Before you finish, make sure every line below has been written out exactly.

-----

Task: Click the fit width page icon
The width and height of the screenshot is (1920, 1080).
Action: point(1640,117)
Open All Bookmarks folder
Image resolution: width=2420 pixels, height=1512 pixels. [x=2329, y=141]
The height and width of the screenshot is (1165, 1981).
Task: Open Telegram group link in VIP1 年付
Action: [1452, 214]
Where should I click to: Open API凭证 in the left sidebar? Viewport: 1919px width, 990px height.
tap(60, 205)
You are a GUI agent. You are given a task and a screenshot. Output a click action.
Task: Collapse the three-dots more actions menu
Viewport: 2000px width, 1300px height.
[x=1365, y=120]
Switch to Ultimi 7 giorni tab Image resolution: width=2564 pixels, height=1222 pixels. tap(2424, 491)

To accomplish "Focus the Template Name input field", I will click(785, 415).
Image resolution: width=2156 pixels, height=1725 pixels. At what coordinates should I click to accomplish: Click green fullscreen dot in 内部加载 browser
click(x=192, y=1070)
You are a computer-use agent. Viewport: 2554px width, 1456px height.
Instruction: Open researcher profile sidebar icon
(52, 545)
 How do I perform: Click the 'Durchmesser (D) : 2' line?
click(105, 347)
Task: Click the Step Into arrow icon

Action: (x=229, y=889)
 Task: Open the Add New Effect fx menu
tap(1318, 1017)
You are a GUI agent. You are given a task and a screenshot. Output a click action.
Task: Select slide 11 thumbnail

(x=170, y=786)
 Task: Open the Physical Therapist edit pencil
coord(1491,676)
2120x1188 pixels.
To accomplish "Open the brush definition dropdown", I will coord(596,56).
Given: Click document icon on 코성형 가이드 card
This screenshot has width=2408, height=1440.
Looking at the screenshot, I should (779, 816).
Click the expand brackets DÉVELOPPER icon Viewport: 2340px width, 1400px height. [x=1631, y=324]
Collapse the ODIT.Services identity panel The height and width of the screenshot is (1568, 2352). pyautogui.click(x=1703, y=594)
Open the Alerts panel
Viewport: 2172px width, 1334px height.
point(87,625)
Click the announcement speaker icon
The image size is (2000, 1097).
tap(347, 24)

-----

Answer space
Task: Click the fit width page icon
The width and height of the screenshot is (1920, 1080).
Action: point(1640,117)
Open All Bookmarks folder
Image resolution: width=2420 pixels, height=1512 pixels. [x=2329, y=141]
The height and width of the screenshot is (1165, 1981).
Task: Open Telegram group link in VIP1 年付
Action: [1452, 214]
Where should I click to: Open API凭证 in the left sidebar? Viewport: 1919px width, 990px height.
tap(60, 205)
You are a GUI agent. You are given a task and a screenshot. Output a click action.
Task: Collapse the three-dots more actions menu
Viewport: 2000px width, 1300px height.
[x=1365, y=120]
Switch to Ultimi 7 giorni tab Image resolution: width=2564 pixels, height=1222 pixels. tap(2424, 491)

To accomplish "Focus the Template Name input field", I will click(785, 415).
Image resolution: width=2156 pixels, height=1725 pixels. At what coordinates should I click to accomplish: Click green fullscreen dot in 内部加载 browser
click(x=192, y=1070)
You are a computer-use agent. Viewport: 2554px width, 1456px height.
Instruction: Open researcher profile sidebar icon
(52, 545)
 How do I perform: Click the 'Durchmesser (D) : 2' line?
click(105, 347)
Task: Click the Step Into arrow icon

Action: (x=229, y=889)
 Task: Open the Add New Effect fx menu
tap(1318, 1017)
You are a GUI agent. You are given a task and a screenshot. Output a click action.
Task: Select slide 11 thumbnail

(x=170, y=786)
 Task: Open the Physical Therapist edit pencil
coord(1491,676)
2120x1188 pixels.
To accomplish "Open the brush definition dropdown", I will coord(596,56).
Given: Click document icon on 코성형 가이드 card
This screenshot has width=2408, height=1440.
Looking at the screenshot, I should (779, 816).
Click the expand brackets DÉVELOPPER icon Viewport: 2340px width, 1400px height. [x=1631, y=324]
Collapse the ODIT.Services identity panel The height and width of the screenshot is (1568, 2352). pyautogui.click(x=1703, y=594)
Open the Alerts panel
Viewport: 2172px width, 1334px height.
point(87,625)
Click the announcement speaker icon
The image size is (2000, 1097).
tap(347, 24)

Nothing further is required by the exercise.